WAVVES, KING TUFF AND JACUZZI BOYS at the Opera House, Sunday, September 29. Rating: NNN

Sunday’s garage-themed throwdown began when a smattering of young hipsters showed up early for the remarkably tight Jacuzzi Boys. Held afloat by drummer Diego Monasterios’s precise timing, the Miami threesome channelled their inner Stooges for a punchy set.

Looking like left-for-dead burnouts in stars-and-stripes headbands and studded vests, King Tuff and his band carried a large banner onstage bearing his name and likeness. And judging by the size of his smile, he’d gladly welcome all his followers inside his chariot (presumably a 78 Camaro).

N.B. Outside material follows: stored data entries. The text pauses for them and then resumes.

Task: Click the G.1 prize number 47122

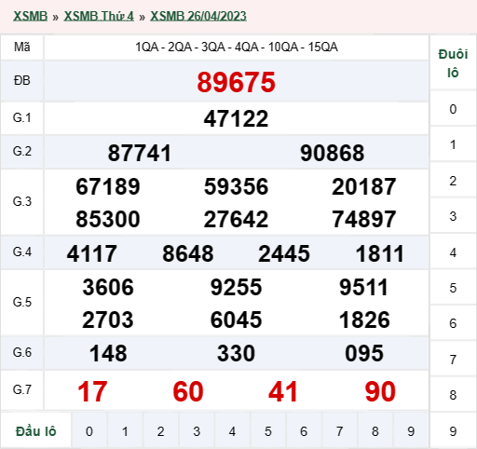Action: coord(236,118)
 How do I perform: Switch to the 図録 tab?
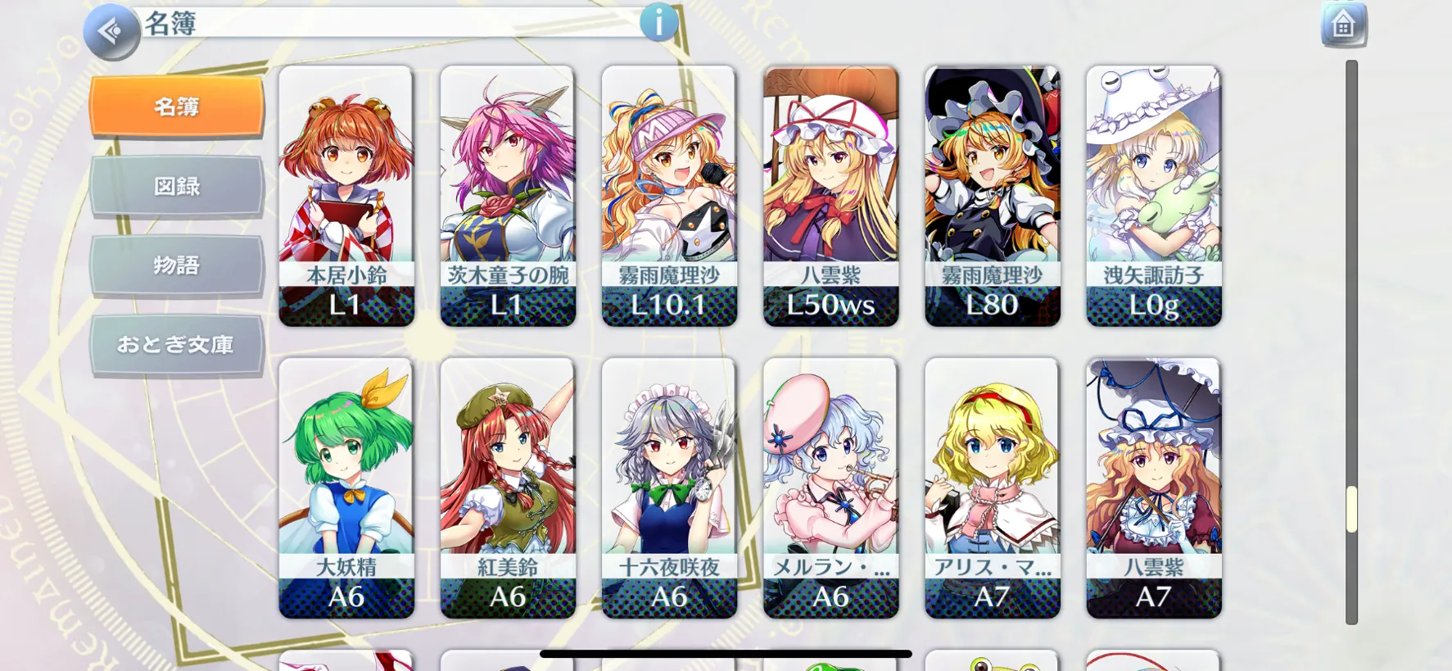coord(177,186)
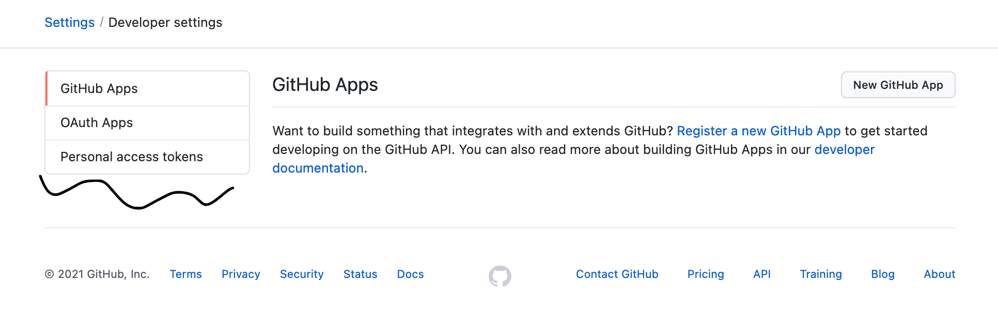The image size is (998, 311).
Task: Open the Security footer link
Action: [302, 274]
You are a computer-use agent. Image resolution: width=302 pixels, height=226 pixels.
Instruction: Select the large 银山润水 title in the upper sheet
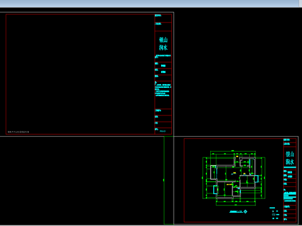click(x=163, y=44)
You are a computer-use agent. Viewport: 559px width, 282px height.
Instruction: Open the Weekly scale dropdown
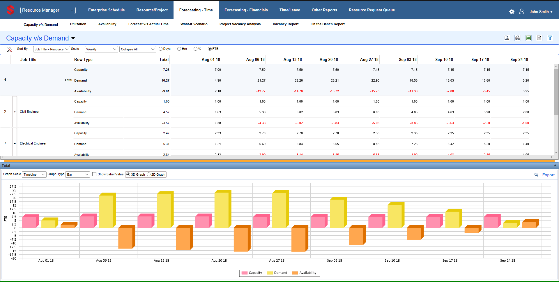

Touring the near sublime album Was Dead, Tuff displayed a genuine lack of ego throughout his thoroughly enjoyable scuzz-pop set, complete with pitch-perfect guitar solos.

Frontman Nathan Williams was polished throughout Wavves’ streamlined, efficient set. Even fans’ constant theatrical attempts at stage-diving didn’t faze him. Sipping wine, he sounded like a paternal figure to his young fans, a stark contrast to past tours. “If I see one more person try to take a picture onstage, I’m gonna throw that camera into the back of this place,” he said, mock-scoldingly. Kids these days.